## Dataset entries
----------------------------------------

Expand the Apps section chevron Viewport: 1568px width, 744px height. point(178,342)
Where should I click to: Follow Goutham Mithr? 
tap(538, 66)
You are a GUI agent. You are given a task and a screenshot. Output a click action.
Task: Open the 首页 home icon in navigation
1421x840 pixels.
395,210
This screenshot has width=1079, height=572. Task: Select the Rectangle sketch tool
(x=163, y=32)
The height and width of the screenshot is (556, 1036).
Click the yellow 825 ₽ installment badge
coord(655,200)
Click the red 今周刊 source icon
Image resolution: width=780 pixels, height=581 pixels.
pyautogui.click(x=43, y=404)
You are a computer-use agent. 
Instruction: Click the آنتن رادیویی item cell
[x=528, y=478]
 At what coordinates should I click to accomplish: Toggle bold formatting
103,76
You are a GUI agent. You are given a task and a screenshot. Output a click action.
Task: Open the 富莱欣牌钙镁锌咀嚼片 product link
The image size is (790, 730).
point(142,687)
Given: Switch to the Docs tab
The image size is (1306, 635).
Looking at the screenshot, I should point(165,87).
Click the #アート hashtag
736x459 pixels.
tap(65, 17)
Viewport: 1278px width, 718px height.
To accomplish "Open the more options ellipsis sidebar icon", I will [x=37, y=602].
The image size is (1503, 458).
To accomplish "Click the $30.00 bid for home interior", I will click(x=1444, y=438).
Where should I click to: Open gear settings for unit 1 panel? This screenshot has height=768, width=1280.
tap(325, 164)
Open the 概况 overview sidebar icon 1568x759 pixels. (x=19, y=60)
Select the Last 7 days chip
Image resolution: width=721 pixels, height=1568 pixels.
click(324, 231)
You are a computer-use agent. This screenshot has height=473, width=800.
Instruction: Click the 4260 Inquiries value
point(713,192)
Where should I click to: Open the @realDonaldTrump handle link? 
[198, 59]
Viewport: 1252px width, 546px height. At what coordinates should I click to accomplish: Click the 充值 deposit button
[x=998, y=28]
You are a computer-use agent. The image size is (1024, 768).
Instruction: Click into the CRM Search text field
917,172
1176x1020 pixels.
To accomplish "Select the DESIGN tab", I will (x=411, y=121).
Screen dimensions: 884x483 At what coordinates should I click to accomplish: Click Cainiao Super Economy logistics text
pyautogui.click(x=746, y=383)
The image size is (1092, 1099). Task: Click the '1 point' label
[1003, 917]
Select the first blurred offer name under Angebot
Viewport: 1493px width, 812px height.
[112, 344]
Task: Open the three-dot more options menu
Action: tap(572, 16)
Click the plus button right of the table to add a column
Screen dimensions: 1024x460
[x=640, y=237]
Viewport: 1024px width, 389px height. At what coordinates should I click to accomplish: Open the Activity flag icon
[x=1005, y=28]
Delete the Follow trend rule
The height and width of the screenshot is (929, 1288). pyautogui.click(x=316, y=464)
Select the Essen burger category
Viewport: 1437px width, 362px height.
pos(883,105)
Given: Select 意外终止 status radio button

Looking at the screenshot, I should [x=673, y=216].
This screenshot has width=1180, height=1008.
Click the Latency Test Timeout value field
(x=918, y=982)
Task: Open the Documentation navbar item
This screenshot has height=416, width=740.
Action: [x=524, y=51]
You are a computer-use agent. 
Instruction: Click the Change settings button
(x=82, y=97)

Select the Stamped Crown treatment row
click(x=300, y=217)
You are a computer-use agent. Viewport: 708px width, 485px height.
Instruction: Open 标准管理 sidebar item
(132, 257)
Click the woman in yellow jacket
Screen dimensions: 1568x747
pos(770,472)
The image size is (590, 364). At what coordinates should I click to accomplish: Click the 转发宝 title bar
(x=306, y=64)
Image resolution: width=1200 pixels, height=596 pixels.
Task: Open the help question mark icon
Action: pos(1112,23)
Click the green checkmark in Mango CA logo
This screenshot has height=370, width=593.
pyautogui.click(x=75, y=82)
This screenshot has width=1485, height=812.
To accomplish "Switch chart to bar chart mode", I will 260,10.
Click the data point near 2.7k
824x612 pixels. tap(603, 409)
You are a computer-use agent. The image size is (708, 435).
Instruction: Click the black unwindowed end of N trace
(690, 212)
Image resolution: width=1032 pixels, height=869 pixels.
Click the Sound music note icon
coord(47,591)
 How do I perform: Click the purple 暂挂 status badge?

----------------------------------------

## Exercise
Print the line containing "Click the Sound music note icon", then every line after it through the last line of the records, each exactly as written; nothing else belongs in the answer.

## Reply
Click the Sound music note icon
coord(47,591)
 How do I perform: Click the purple 暂挂 status badge?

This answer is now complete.